Новое японское кино. В споре с классикой экрана (Катасонова) - страница 191

Наконец наступает утро следующего дня, и к Сигэки в мыслях вновь является его любимая жена, и они уже кружат вдвоем в беззвучном танце. Но последние силы постепенно покидают изможденного старика, и тогда Матико уже тащит его на себе, а заодно и его тяжелый рюкзак с его письмами-воспоминаниями, который он, наконец, решил доверить девушке. И так они передвигаются до тех пор, пока не находят среди зарослей крошечную полянку, где, как почудилось Сигэки, покоится его Мако. И здесь уже не возникает вопроса о том, реальная ли эта могила или это – всего лишь плод спутавшейся с памятью фантазии героя. Да это и неважно – он достиг своей цели. И разложив поблизости от воображаемого захоронения свои дневники, несчастный старик отчаянно припадает к влажной земле. А Матико тихо наблюдает за ним, стараясь ни в чем не помешать этому священному ритуалу.
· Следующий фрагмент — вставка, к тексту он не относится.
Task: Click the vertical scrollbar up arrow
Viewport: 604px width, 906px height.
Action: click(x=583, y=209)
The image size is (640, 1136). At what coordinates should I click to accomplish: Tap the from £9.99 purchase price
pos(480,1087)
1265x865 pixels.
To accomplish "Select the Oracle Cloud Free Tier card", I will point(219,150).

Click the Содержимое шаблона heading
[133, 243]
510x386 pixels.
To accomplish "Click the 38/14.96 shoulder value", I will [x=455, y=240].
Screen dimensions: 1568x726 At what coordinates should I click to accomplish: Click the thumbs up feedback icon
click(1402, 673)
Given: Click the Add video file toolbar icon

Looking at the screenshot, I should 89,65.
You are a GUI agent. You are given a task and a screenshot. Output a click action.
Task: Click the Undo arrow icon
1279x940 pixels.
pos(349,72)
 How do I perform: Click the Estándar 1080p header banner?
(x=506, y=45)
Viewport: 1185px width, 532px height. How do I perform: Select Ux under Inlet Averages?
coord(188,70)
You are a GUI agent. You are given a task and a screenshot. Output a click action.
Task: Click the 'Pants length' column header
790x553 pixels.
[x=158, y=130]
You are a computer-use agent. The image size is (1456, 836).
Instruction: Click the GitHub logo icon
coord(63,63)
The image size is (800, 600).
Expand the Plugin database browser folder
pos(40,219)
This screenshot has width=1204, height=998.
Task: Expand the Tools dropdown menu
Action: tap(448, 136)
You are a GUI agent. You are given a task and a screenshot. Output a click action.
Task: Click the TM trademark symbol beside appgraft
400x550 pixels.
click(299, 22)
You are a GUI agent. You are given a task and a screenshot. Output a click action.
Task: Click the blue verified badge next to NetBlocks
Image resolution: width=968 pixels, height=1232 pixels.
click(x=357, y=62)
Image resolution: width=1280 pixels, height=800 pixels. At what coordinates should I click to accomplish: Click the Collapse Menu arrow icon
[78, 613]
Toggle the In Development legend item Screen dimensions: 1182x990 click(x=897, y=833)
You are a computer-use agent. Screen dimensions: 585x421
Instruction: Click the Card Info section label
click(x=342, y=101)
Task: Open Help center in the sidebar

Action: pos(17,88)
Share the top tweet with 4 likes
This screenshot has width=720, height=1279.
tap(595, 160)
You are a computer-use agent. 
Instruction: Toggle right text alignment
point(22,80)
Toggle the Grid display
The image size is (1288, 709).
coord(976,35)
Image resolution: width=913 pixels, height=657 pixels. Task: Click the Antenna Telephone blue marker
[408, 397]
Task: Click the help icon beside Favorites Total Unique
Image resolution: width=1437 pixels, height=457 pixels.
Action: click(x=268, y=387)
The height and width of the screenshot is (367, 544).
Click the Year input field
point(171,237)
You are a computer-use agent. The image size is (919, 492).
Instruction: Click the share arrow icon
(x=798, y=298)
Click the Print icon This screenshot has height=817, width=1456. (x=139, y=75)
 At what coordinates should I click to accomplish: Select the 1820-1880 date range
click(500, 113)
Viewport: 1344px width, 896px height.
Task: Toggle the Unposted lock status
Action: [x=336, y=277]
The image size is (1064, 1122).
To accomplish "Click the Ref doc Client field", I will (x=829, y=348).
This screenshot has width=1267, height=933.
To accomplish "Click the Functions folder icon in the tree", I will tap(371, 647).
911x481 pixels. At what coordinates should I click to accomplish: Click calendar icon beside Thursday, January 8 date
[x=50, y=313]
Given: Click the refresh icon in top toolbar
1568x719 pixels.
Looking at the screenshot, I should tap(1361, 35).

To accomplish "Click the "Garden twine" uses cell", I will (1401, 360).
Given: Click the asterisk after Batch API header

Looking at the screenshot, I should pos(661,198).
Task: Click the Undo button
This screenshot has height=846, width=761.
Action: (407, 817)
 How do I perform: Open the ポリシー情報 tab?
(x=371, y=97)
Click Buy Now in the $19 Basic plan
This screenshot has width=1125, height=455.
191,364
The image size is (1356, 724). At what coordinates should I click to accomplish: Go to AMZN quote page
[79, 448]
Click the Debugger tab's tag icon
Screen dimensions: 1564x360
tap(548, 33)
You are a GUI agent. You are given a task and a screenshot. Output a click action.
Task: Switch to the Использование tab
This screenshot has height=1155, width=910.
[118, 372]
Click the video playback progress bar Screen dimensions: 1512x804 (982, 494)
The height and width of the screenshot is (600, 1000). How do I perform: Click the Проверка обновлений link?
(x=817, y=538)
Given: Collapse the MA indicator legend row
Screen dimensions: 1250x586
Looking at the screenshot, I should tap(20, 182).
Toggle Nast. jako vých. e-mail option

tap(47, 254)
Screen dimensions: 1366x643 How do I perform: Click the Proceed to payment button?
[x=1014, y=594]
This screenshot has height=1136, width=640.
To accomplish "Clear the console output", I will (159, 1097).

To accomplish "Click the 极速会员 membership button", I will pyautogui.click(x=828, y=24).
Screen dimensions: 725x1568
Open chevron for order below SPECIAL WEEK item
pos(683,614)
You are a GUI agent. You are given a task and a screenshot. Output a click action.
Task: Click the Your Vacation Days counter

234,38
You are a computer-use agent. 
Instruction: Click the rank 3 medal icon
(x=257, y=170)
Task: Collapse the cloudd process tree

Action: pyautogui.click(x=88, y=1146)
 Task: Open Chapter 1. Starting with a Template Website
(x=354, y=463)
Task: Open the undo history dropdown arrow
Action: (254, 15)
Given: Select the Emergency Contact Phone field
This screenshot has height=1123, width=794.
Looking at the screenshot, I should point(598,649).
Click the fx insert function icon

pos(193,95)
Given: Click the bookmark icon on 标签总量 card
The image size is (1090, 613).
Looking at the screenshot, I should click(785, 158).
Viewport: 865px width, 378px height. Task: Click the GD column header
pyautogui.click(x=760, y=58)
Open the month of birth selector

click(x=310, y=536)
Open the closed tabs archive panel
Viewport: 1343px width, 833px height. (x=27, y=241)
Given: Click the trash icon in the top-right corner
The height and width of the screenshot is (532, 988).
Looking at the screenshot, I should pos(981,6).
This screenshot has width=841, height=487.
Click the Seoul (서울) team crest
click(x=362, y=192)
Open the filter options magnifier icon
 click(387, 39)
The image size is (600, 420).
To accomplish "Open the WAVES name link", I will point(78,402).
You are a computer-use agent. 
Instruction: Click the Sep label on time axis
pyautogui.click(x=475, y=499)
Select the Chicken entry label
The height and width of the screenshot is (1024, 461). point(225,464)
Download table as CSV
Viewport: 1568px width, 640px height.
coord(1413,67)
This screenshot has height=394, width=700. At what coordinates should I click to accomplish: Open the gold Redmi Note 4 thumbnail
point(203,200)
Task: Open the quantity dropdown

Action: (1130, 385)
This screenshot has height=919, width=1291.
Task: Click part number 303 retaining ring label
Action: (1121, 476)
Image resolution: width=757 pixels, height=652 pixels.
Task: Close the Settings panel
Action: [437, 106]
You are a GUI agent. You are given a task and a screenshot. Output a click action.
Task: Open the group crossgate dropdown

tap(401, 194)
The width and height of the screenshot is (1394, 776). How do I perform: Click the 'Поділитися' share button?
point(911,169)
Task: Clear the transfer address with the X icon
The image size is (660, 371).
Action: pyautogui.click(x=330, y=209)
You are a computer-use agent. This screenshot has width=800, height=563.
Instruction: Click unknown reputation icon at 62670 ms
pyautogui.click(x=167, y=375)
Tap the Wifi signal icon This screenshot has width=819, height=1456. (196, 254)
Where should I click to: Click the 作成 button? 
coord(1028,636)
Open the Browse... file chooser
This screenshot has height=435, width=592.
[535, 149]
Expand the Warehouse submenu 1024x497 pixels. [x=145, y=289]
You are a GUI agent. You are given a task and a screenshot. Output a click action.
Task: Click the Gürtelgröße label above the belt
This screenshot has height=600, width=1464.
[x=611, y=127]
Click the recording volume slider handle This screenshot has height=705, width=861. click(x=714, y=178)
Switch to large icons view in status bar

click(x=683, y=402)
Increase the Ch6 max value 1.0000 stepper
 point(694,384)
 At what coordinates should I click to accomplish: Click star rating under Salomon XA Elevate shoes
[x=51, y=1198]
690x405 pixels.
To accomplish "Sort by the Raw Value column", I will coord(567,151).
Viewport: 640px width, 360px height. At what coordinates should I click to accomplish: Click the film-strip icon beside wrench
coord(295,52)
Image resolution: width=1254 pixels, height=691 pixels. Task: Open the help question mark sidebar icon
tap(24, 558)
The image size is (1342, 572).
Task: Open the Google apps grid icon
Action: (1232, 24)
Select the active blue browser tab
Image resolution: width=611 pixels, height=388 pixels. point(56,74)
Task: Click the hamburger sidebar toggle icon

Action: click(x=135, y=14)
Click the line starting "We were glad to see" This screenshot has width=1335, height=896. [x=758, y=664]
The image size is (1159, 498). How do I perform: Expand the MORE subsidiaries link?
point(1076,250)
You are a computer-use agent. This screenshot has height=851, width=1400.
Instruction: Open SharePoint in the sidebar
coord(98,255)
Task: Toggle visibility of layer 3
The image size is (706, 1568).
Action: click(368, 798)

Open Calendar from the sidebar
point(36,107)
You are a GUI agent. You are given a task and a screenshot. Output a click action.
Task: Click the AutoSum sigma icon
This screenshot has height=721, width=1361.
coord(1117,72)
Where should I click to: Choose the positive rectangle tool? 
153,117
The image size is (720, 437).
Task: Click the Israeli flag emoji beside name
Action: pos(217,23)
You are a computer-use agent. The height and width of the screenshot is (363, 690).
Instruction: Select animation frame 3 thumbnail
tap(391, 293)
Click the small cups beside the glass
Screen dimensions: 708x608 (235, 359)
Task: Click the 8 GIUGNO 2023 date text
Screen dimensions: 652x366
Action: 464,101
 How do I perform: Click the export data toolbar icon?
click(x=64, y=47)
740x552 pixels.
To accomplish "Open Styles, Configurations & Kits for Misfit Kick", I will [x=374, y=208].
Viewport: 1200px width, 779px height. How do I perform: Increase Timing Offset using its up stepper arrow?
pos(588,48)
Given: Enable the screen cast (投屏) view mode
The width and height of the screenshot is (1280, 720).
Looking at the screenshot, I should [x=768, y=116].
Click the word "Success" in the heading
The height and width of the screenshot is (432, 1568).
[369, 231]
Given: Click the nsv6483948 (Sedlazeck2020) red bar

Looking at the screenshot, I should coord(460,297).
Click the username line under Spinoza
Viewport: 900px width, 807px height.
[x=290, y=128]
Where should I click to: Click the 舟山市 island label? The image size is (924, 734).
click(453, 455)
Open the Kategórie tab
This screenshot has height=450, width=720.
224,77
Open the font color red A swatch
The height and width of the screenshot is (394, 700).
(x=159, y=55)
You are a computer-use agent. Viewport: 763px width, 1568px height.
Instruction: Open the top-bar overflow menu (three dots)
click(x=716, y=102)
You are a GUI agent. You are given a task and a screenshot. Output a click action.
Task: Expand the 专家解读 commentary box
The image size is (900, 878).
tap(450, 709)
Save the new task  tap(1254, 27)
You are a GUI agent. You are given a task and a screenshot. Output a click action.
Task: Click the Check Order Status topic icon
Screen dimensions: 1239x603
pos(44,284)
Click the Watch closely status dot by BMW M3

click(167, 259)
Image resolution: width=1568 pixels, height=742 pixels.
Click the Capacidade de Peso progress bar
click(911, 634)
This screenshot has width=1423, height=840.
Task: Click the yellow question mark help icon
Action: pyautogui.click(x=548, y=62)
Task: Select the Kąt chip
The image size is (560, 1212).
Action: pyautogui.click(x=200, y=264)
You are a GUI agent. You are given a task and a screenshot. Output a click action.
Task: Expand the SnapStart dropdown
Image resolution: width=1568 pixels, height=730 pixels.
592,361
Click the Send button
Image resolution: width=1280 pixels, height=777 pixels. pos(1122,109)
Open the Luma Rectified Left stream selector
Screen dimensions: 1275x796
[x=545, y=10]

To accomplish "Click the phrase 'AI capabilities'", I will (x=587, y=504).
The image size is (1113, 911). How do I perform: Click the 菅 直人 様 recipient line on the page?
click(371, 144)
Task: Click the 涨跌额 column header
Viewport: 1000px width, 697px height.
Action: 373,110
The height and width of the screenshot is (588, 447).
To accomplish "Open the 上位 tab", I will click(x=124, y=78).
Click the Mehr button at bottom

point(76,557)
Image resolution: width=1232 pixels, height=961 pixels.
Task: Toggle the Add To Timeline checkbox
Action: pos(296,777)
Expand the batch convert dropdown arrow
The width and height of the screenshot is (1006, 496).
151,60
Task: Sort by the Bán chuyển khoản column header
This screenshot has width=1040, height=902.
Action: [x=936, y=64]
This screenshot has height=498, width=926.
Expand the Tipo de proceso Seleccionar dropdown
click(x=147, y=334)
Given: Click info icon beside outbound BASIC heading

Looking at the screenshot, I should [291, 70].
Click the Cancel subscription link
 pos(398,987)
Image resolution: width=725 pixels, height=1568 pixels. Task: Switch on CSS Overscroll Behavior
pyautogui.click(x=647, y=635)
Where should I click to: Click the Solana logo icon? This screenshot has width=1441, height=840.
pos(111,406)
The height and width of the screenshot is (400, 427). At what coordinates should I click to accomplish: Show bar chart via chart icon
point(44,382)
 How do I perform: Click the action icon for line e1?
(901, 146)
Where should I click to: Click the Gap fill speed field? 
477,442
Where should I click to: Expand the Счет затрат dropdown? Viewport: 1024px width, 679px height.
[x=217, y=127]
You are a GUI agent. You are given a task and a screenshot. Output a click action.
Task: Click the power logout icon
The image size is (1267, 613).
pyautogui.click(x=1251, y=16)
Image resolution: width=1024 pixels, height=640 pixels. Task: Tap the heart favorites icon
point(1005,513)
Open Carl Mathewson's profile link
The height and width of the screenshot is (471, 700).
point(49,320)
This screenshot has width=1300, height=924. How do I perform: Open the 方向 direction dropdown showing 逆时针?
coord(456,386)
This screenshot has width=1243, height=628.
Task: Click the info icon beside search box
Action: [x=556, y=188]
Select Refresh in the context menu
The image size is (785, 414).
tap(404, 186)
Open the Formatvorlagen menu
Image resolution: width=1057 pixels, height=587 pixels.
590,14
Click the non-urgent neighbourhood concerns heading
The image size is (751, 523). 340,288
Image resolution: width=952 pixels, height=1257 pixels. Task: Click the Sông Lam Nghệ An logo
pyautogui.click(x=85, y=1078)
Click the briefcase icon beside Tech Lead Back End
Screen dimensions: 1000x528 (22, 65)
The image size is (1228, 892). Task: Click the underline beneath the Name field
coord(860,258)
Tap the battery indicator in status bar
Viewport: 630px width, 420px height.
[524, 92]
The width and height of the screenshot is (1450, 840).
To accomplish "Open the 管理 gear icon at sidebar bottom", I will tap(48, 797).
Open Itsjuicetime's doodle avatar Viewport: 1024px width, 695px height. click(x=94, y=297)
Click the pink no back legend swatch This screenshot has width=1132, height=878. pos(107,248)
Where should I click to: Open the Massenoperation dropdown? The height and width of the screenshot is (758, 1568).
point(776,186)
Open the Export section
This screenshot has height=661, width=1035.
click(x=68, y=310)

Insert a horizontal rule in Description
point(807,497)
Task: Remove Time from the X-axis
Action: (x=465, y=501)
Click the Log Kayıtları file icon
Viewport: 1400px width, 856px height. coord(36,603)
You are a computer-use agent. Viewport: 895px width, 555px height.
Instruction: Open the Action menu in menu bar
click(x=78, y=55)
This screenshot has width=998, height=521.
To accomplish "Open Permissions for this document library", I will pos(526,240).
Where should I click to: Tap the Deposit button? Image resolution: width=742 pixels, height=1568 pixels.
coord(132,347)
При этом и он, и она ждут какого-то знака с неба, подсказки того, что делать им дальше. Но сверху доносится только гул вертолета. Так, значит, их ищут, они спасены! И, значит, вместо заповедного, кажущегося им дремучим леса, в котором не мудрено заблудиться, они все это время бродили где-то рядом с каким-то очагом цивилизации. Но ни для Сигэки, ни для Матико это уже не имеет никакого значения. Они понимают, что теперь уже в своих мыслях и чувствах навсегда заблудились в своем лесу скорби, из которого нет пути для возврата. «Мне хорошо!» – бормочет Сигэки, уткнувшись в воображаемую могилу жены. Он пришел сюда, чтобы остаться… Но не только для него, но и для Матико наступает момент прозрения…

Вот такой простой по содержанию и пронзительный по своему эмоциональному воздействию фильм, который никого не может оставить равнодушным. Хотя вполне возможно, что зарубежной аудитории нелегко постичь всю глубину многих художественных ассоциаций, аллюзий, соотнести увиденное с культурными традициями и религиозной символикой, встречающихся в картине и понятных для большинства японцев. И, тем не менее, фильм произвел огромное впечатление в Европе и получил Гран-при Каннского кинофестиваля в 2007 г., где высоко оценили талант режиссера, а также присутствие в картине всех главных составляющих успеха: самобытность и философскую глубину сюжета, превосходную операторскую работу, потрясающую игру актеров и т. д. И наконец, еще одна важная для фестивального кино особенность: он гармонично вписался в главные кинематографические тренды того времени.

Самое замечательное в этой работе – это то, каким образом Кавасэ совмещает документальный стиль киносъемки с художественной передачей лирических ощущений зыбкости границы между жизнью и смертью, то, как она заставляет зрителя задуматься над этой проблемой, впрочем, как и над другими важными моментами человеческого существования. И воспринимается это скорее как документальное кино, нежели как художественный вымысел. Она сама называет подобного рода прием «выдуманной и сокровенной реальностью», которую стала создавать с самых первых дней своей работы в кино.